# Best food for dog with Kidney problems



## dleggs15 (Mar 4, 2008)

For everyone who has a dog with a kidney problem/disease what's your choice of dog food? or what do you feed your dog?


----------



## Lovemytessapoo (Feb 1, 2008)

Cute picture. I would definitely ask a vet and if his answer was not satisfactory, i would research for a vet that specializes in nutrition or kidney disease (any doc specializing in kidney disease will know what foods are ok) anywhere near me and take your dog, his records, etc to see this vet. When you make the appointment ask if he will want any labs beforehand that your vet can draw and give you the results to take with you. Also, go to your local pet stores and feed stores and write down what foods are available in your area without causing you alot of heartache to get and see if the vet thinks any of them are suitable for your dogs condition.


----------



## dleggs15 (Mar 4, 2008)

Lovemytessapoo said:


> Cute picture.
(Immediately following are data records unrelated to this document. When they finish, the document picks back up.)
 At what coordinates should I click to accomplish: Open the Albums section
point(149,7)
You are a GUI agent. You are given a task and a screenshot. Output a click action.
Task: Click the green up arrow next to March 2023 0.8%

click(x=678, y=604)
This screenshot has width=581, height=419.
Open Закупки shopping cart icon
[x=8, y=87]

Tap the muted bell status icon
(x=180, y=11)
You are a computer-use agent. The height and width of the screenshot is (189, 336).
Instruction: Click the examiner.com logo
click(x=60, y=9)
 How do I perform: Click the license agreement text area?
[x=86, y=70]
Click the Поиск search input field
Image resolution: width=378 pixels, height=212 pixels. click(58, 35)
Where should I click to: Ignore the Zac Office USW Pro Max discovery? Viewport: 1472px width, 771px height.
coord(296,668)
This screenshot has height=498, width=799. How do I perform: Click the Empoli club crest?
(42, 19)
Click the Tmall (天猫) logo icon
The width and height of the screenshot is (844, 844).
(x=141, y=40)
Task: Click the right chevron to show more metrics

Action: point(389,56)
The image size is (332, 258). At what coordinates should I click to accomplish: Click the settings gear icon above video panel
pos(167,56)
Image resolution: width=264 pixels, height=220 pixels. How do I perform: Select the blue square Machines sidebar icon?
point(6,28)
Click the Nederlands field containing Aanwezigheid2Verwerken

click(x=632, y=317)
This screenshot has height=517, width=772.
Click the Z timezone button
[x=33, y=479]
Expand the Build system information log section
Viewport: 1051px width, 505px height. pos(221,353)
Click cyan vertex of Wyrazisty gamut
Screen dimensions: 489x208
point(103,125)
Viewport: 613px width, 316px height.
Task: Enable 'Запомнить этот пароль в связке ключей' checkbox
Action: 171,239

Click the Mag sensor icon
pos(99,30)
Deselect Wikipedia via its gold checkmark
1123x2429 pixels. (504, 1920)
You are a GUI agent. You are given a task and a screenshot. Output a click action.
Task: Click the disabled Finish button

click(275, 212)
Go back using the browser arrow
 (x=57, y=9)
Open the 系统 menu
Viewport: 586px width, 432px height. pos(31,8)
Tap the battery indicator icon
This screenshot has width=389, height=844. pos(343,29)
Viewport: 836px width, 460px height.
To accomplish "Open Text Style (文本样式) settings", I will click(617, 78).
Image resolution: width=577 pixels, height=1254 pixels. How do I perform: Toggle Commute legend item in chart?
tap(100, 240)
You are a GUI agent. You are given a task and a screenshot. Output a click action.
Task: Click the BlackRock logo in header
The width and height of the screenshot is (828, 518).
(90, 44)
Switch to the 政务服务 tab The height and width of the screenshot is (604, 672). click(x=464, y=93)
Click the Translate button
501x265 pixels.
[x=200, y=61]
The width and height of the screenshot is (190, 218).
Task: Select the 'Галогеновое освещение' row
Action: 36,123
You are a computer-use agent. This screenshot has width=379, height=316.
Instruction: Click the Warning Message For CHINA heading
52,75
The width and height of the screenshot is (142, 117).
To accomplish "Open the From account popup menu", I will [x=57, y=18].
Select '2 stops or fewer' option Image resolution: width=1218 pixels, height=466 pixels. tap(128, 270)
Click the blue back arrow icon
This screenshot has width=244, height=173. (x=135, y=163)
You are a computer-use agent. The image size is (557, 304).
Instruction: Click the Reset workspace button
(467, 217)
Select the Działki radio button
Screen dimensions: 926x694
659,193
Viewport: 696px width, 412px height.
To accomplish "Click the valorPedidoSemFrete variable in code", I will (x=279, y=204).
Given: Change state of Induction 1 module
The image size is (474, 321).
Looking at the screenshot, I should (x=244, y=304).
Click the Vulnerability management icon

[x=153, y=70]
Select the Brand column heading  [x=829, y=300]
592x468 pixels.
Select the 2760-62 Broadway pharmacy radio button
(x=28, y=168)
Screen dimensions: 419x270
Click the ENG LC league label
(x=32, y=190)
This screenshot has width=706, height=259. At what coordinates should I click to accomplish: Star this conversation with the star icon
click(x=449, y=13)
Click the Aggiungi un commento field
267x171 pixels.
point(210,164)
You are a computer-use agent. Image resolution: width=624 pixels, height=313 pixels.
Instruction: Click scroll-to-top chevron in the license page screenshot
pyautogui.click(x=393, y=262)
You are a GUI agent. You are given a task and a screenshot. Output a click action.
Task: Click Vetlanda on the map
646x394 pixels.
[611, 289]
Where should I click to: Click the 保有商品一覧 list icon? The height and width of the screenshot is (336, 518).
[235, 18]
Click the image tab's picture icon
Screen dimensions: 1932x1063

I would definitely ask a vet and if his answer was not satisfactory, i would research for a vet that specializes in nutrition or kidney disease (any doc specializing in kidney disease will know what foods are ok) anywhere near me and take your dog, his records, etc to see this vet. When you make the appointment ask if he will want any labs beforehand that your vet can draw and give you the results to take with you. Also, go to your local pet stores and feed stores and write down what foods are available in your area without causing you alot of heartache to get and see if the vet thinks any of them are suitable for your dogs condition.


Thank you for the information! i will look into seeing if their are any specialists around my area! i'm sure there is. I just recently relocated to SC and it seems this state is so dog friendly its not even funny! and some areas are more high class so we have specialists for just about everything right in the area without having to go to a university etc. so i will look into that! thank you!


----------